E se já lhe demos a conhecer as suas condições de cultivo, a manutenção, assim como algumas dicas de como utilizar esta planta, agora trazemos-lhe algumas curiosidades sobre o ciclâmen.

Sabia que: 

  • O ciclâmen é considerada uma planta de sentimentos duradouros e carinho sincero. Devido ao seu tubérculo, que lhe permite suportar condições difíceis, o ciclâmen também é a flor do amor profundo. 
  • Para os antepassados, os pedúnculos do ciclâmen simbolizavam o amor maternal uma vez que as suas flores curvam-se de forma elegante para retornar o fruto ao chão durante a sua formação.
  • O nome ciclâmen permaneceu feminino por um longo período do tempo, até que por um engano de uma secretária do rei Luís XIV, foi alterado para o género masculino.
  • No Japão, o ciclâmen é considerada a flor sagrada do amor. Simboliza também para este país, juntamente com os rosas e os cravos a era da modernidade ocidental.
  • Uma das flores preferidas de Leonardo da Vinci era o ciclâmen. No início do século XVI, da Vinci utilizava esta flor para cobrir as margens dos seus manuscritos.
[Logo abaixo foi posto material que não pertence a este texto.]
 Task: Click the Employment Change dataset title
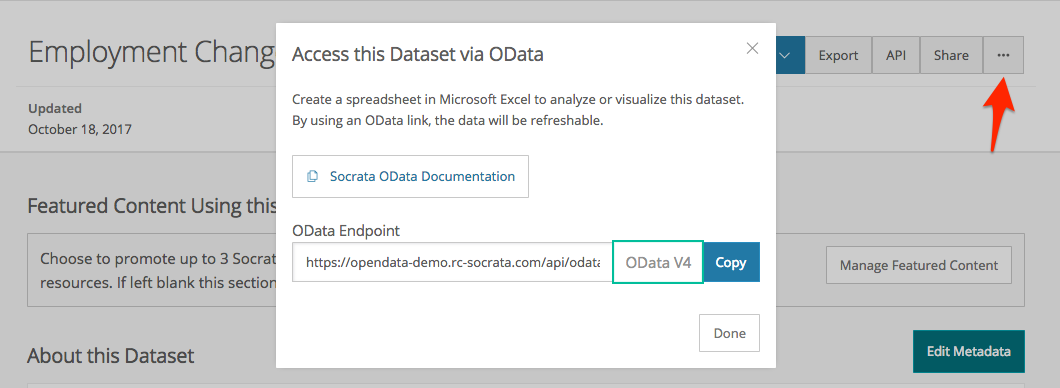click(x=152, y=53)
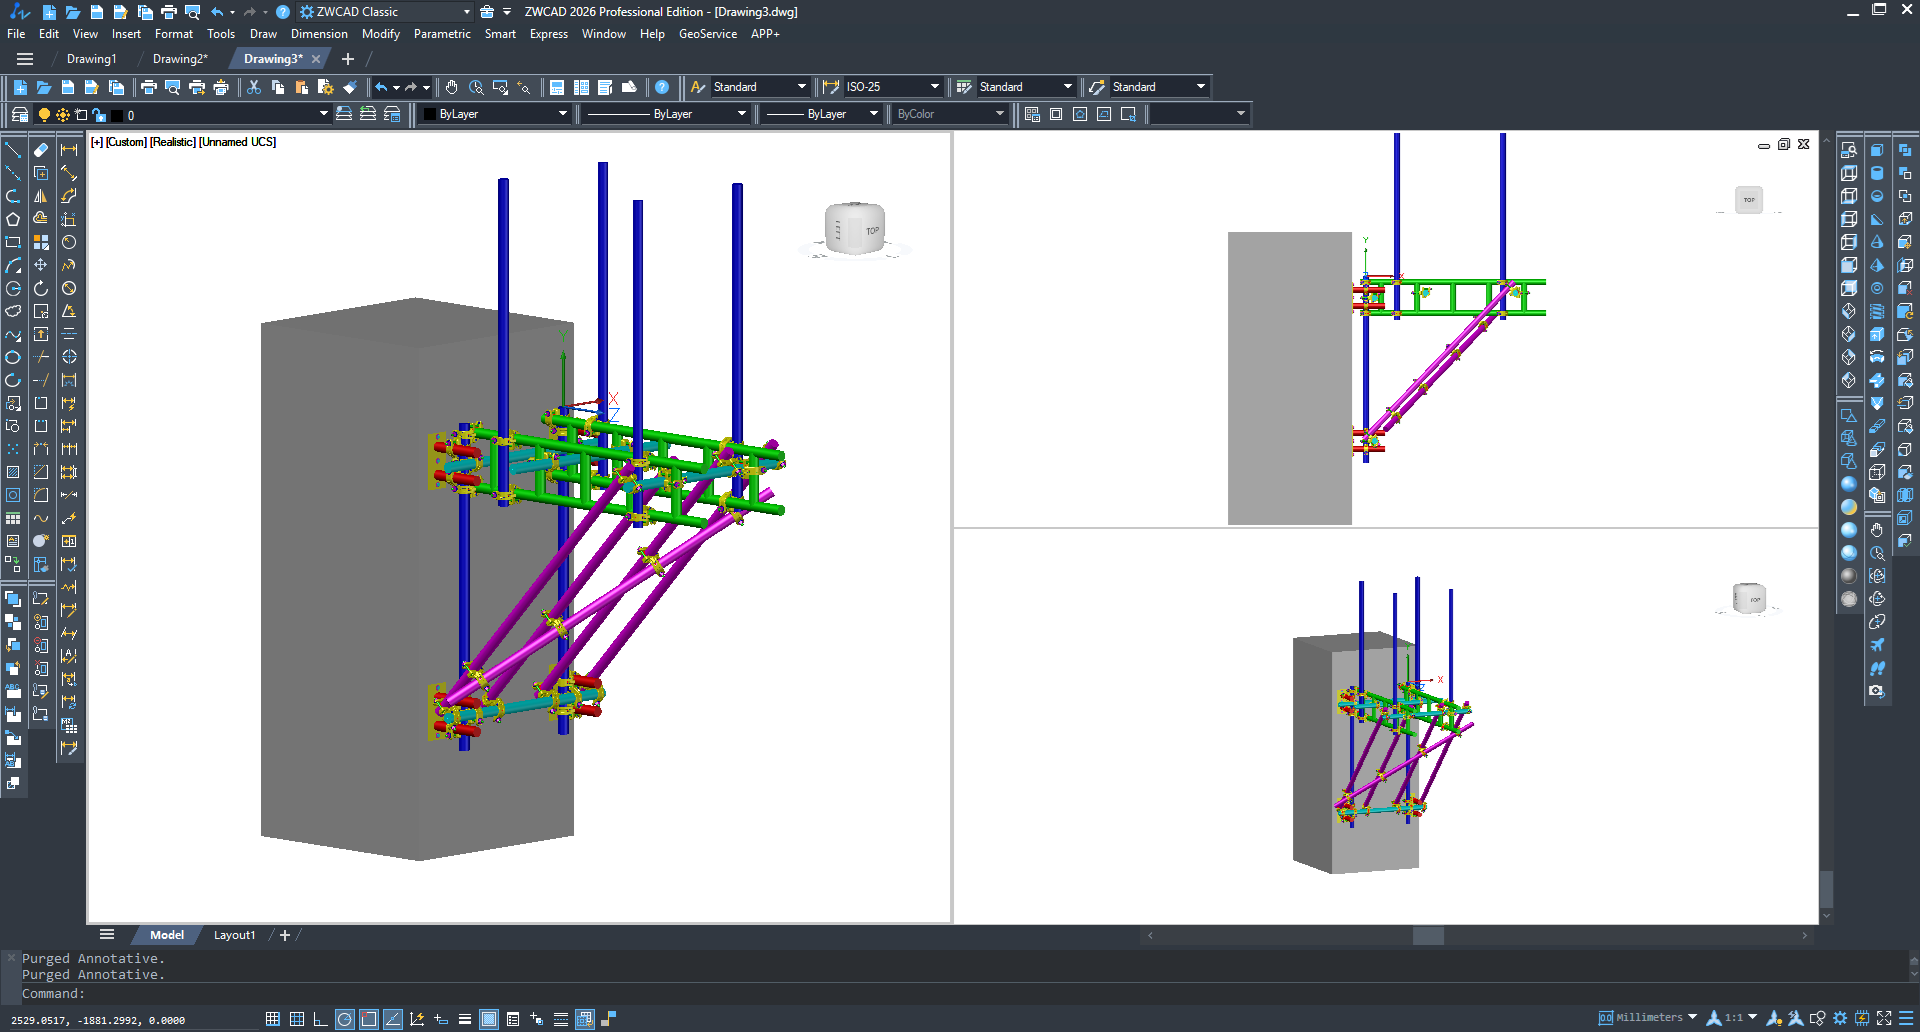Expand the layer list dropdown
The image size is (1920, 1032).
pyautogui.click(x=323, y=114)
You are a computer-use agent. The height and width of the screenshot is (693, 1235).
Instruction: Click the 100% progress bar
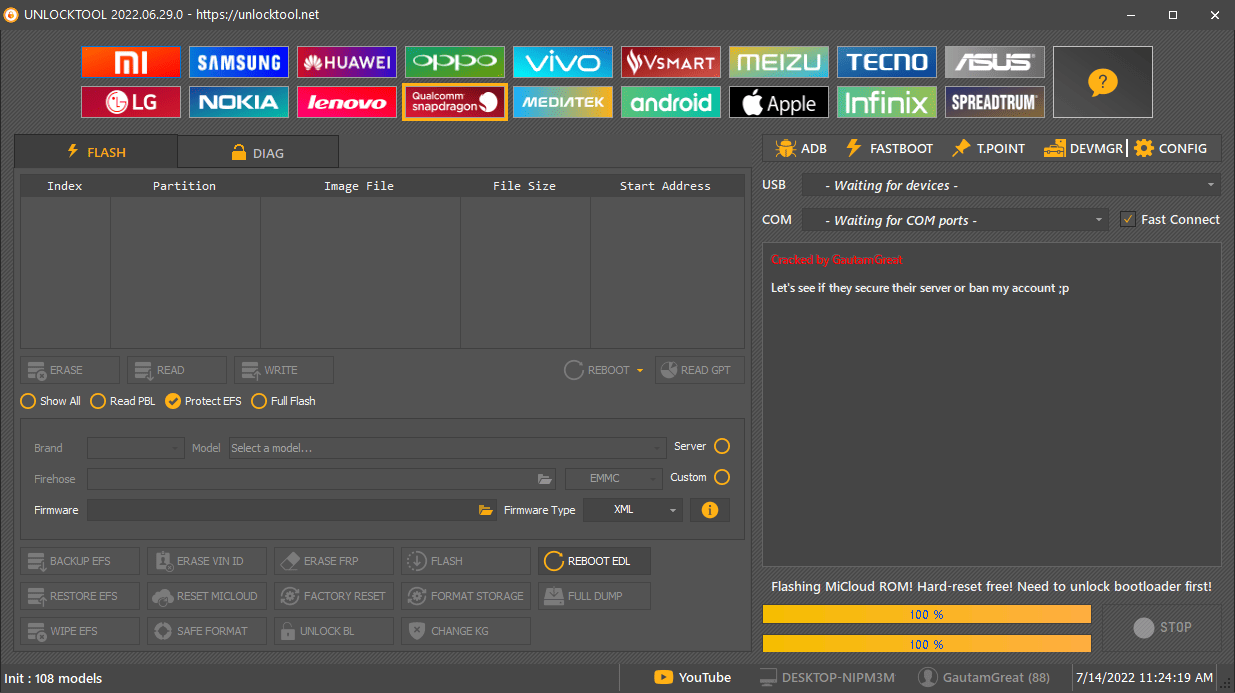tap(927, 613)
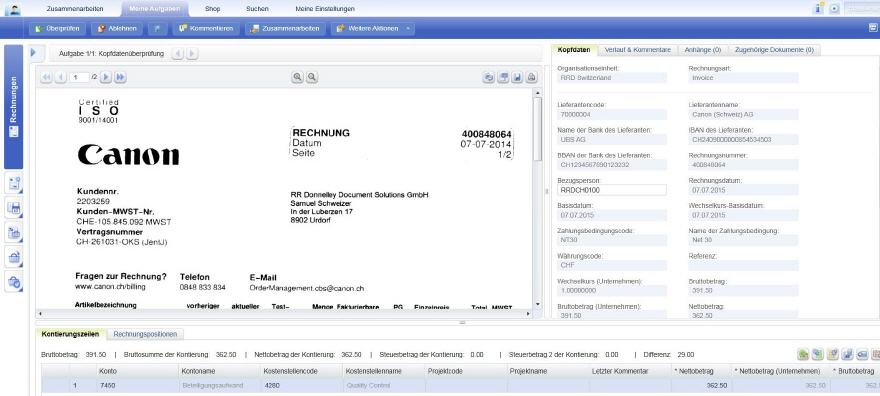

  • Foi utilizada por Luís XIV para adornar os salões de Versalhes.
  • É narrada por Jean-Jacques Rousseau na sua obra “Os devaneios do caminhante solitário”, na sua passagem pelos Alpes.
  • Após ter caído em esquecimento no século XVIII, o ciclâmen voltou a estar na moda no século XIX, quando foi cultivado por horticultores em Granelle, perto de Paris.
  • Emile Gallé e outros artistas da escola de Nancy utilizaram o ciclâmen como inspiração para as suas gravuras e pinturas.